(Lines for locating words and elements)
•••
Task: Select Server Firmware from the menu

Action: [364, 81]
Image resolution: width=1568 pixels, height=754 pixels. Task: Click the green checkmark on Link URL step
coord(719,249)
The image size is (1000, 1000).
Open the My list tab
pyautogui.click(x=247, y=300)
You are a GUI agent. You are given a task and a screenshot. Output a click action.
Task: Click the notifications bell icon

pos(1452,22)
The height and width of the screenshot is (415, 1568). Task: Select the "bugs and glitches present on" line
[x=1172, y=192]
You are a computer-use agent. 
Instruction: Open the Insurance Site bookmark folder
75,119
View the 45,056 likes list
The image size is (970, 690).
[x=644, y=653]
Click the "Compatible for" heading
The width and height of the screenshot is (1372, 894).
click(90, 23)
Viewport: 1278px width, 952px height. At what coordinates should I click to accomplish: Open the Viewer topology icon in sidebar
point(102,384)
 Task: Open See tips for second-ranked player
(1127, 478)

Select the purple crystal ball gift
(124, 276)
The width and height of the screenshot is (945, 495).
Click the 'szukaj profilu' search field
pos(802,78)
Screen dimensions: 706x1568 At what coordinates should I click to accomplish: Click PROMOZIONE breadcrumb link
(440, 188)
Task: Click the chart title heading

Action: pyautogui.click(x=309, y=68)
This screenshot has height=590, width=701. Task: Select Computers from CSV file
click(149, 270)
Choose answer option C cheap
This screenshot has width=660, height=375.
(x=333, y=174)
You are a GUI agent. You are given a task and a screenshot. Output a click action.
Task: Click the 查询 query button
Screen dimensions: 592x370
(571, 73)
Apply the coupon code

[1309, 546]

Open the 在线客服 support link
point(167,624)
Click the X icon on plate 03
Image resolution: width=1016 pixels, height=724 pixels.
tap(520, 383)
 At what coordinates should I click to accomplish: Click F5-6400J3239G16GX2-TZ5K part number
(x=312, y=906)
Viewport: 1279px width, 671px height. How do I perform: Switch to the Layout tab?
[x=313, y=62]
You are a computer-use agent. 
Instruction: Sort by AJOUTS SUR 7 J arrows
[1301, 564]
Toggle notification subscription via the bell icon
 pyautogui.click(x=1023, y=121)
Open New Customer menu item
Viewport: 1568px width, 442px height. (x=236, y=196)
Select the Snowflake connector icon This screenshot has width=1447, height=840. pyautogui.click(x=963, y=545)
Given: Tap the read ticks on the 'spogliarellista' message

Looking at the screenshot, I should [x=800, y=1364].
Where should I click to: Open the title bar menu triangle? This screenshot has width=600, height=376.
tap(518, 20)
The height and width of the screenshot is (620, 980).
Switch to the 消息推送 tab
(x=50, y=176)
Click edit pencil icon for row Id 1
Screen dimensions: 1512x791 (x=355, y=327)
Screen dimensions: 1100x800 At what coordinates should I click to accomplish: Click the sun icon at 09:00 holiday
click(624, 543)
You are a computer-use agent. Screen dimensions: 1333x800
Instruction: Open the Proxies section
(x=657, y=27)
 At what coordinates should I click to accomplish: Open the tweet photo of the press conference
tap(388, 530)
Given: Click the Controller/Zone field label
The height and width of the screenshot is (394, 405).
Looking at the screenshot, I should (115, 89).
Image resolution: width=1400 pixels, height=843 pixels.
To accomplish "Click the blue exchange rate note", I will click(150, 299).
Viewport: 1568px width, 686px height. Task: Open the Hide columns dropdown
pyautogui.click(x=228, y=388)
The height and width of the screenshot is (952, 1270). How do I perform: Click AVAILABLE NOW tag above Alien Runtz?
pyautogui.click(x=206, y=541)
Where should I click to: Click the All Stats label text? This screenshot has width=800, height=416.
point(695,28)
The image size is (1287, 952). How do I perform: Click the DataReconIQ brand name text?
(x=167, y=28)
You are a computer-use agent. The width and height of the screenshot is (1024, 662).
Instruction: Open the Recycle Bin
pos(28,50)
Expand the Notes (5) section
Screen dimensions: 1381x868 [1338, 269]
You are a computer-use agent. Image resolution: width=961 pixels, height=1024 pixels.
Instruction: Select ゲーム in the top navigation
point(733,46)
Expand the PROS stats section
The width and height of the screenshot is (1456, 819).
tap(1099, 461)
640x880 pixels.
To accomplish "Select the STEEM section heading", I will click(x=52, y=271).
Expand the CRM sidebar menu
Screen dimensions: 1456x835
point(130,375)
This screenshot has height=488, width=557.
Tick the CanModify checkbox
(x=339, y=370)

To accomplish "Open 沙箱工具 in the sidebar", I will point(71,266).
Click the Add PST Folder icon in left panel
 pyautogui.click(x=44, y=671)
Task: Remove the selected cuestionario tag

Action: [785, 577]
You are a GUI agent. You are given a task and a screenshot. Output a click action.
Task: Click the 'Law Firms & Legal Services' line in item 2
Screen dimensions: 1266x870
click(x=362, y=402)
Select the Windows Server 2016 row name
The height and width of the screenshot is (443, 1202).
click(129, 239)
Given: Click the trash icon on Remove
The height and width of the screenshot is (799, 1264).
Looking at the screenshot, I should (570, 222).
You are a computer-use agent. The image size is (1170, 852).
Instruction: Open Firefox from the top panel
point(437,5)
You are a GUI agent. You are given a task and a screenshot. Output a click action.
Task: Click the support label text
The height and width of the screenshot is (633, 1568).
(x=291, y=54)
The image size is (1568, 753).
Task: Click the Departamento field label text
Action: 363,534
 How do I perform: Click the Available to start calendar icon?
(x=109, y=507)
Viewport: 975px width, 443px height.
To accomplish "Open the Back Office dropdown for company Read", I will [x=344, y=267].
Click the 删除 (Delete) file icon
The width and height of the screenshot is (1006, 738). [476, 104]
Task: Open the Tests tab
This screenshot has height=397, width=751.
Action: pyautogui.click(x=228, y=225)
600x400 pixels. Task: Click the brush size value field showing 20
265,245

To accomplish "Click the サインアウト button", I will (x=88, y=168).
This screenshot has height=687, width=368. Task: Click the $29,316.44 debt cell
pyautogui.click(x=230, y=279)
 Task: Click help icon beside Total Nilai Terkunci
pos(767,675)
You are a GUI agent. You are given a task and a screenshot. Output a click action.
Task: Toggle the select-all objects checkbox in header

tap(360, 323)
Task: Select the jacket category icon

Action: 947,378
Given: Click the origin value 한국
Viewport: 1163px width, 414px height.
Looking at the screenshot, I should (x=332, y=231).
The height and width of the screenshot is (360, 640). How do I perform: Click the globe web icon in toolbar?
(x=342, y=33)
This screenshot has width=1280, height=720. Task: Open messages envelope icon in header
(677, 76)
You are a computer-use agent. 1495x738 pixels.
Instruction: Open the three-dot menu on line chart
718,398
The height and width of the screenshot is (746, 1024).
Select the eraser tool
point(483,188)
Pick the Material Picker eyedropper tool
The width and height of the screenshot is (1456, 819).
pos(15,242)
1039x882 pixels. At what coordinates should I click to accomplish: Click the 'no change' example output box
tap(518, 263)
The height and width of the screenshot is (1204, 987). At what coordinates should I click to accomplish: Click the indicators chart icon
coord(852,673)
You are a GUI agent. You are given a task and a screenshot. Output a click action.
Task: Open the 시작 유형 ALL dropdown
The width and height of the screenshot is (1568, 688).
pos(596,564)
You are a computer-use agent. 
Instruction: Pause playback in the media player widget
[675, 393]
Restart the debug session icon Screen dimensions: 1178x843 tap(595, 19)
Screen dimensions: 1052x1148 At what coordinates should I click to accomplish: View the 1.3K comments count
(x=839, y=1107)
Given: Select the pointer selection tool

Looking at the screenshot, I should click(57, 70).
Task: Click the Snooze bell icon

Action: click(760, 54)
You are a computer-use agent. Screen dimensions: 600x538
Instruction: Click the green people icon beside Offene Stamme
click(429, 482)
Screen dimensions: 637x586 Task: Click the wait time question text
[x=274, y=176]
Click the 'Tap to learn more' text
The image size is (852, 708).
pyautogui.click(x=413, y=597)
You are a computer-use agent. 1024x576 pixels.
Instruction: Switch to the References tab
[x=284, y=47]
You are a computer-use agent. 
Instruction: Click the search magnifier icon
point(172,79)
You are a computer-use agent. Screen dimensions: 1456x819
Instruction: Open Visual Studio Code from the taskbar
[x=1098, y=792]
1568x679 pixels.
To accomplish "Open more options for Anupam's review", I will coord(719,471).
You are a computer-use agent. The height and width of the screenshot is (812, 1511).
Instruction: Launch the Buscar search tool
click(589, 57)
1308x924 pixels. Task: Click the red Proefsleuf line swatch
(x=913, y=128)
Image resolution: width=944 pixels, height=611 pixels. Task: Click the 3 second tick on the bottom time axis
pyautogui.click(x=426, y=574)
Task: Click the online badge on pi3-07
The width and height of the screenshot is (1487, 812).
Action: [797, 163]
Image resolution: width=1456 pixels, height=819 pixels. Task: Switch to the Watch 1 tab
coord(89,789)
•••
Problem requirements: Can you write out the lines from the one containing "Task: Click the online badge on pi3-07" through the end of the records again, swapping "online badge" for "offline badge" and leaving everything else unchanged?

Exercise solution:
Task: Click the offline badge on pi3-07
The width and height of the screenshot is (1487, 812).
Action: [797, 163]
Image resolution: width=1456 pixels, height=819 pixels. Task: Switch to the Watch 1 tab
coord(89,789)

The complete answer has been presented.